Los rumores sobre la presencia de los rebeldes acechaban la región e incitaban a las detenciones. El presidente municipal Rafael Veraza declaró que parecía que Reséndiz había huido y se presumía que estaba con los rebeldes. A partir de ello se elaboró un oficio notificando dichas sospechas. Una mujer llamada María Reséndiz declaró ser hermana del acusado y que él trabajaba como comerciante ambulante, aseguró desconocer si había viajado. También señaló que lo más probable es que haya decidido abandonar su domicilio “para evitar atropellos en su persona”.

El movimiento cristero marcaría la historia de Colón. Varias personas habían sido remitidas a Querétaro bajo sospecha de estar involucradas con los rebeldes. En el expediente aparece, tímidamente referido, el fusilamiento de un cristero en Soriano.
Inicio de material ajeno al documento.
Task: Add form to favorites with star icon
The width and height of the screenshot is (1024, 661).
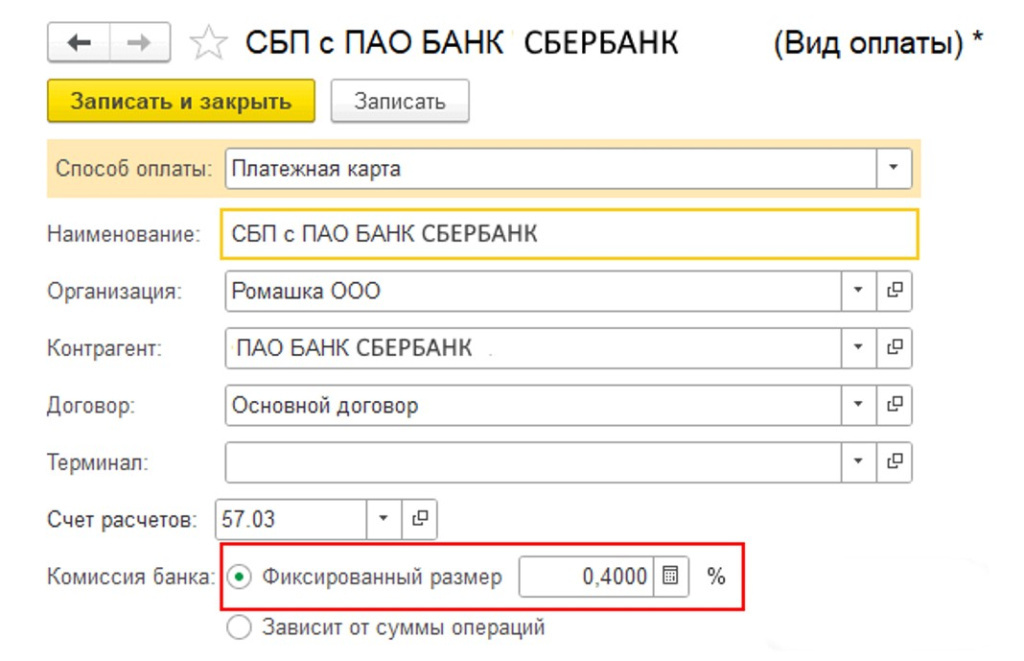Action: coord(207,44)
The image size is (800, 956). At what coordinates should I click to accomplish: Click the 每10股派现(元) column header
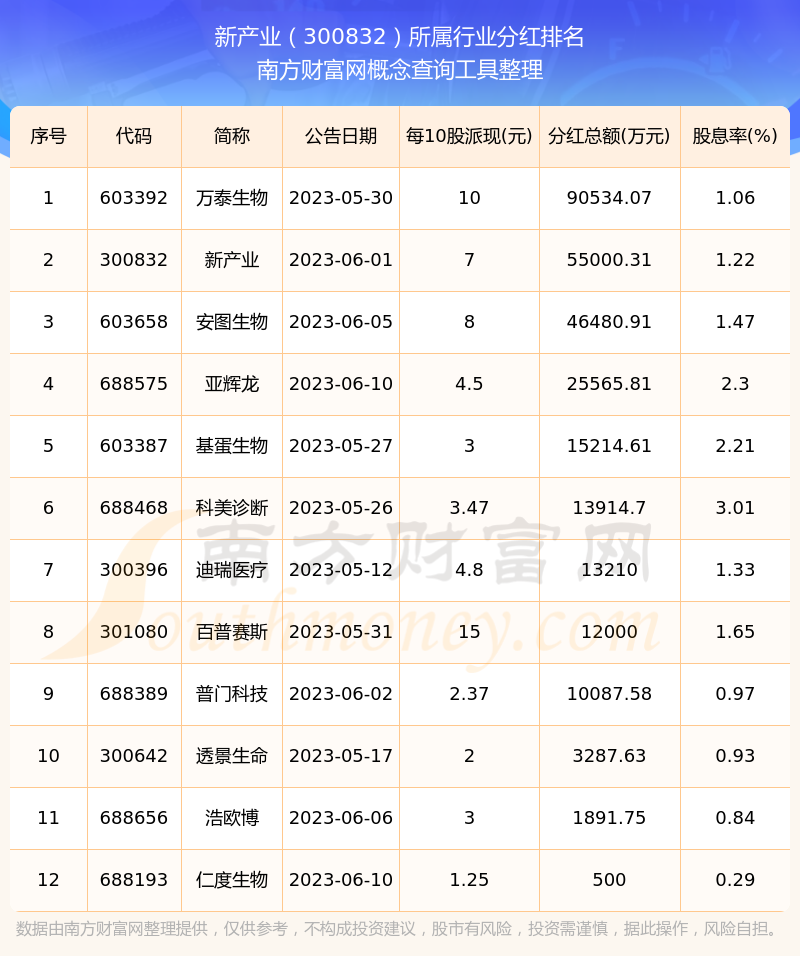[x=468, y=137]
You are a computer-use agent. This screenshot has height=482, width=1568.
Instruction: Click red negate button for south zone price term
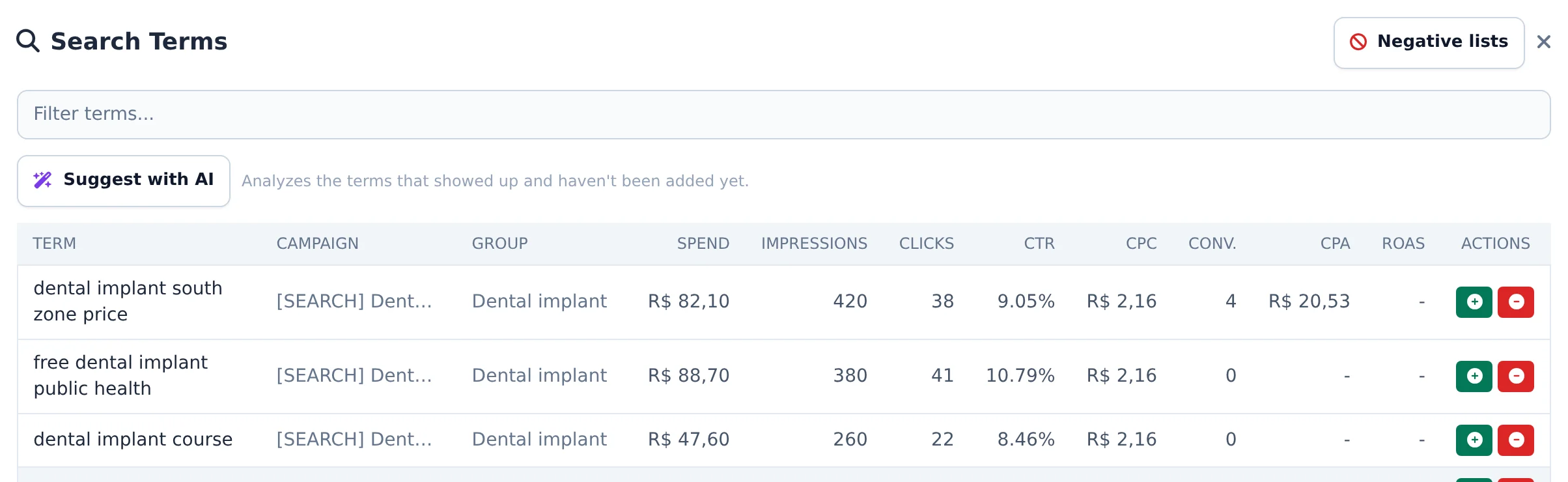pos(1516,302)
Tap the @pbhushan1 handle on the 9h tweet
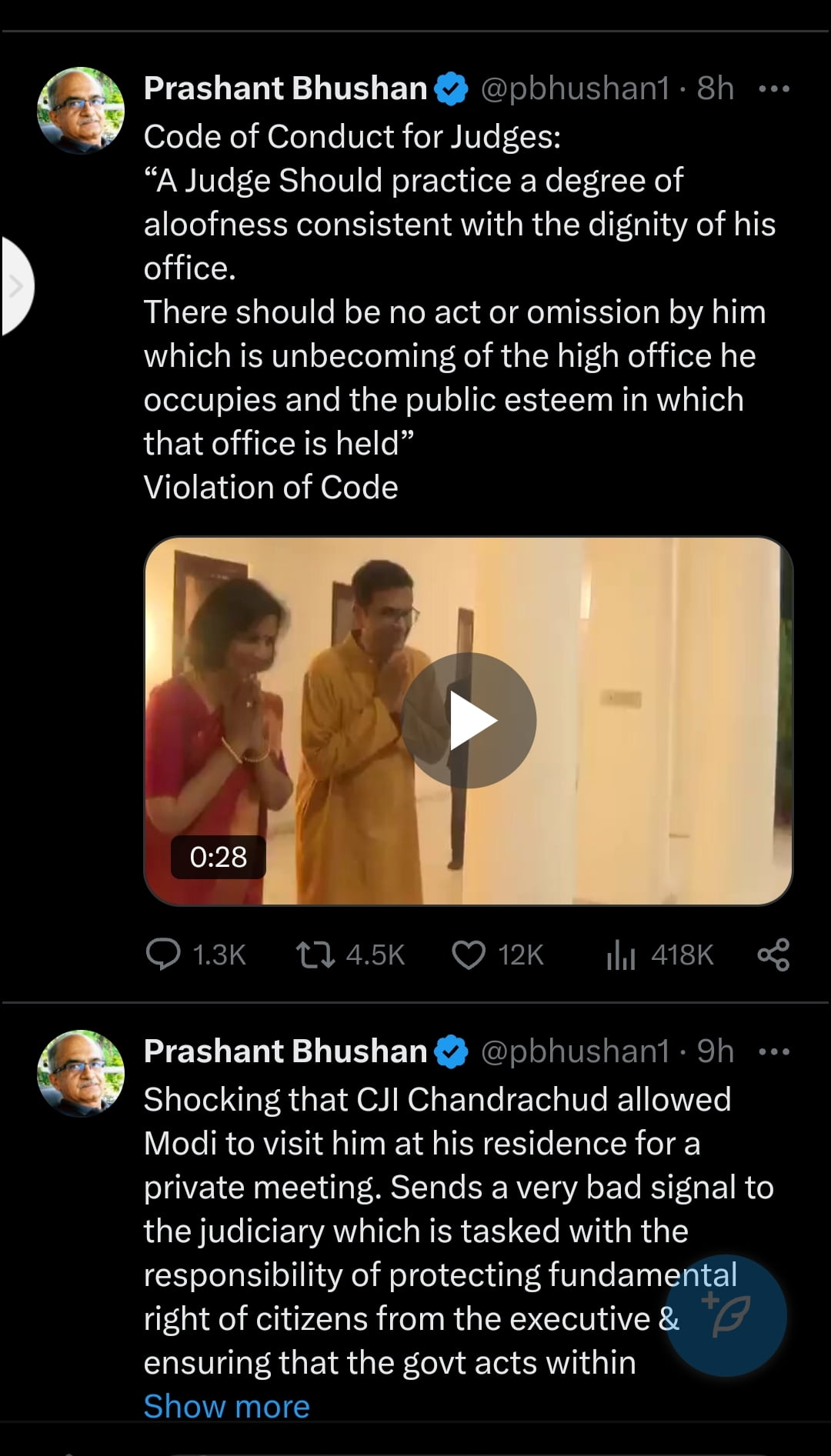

La autoridad concluyó que las diligencias practicadas no comprobaban la existencia de ningún delito en contra de Primitivo Reséndiz, por lo que el caso se cerró el 4 de octubre de 1928. Sin detenido, sin pruebas concluyentes y con escasos rastros sobre el propio acusado, la acusación terminó desvaneciéndose en el archivo judicial del mismo modo en que había comenzado: entre sospechas, rumores y sin presencia alguna del imputado.

Hasta ahora no existen más registros que permitan confirmar plenamente la relación de Primitivo Reséndiz con el movimiento cristero. Más que ofrecer certezas, el expediente permite observar cómo el Estado se valió de su poder coercitivo para crear prácticas de persecución en un contexto de extrema violencia.

Así, todo quedo en suposiciones: una supuesta huida de un supuesto rebelde, y los rumores sobre sus supuestos vínculos con otros rebeldes fueron suficientes para iniciar un proceso por el delito de rebelión.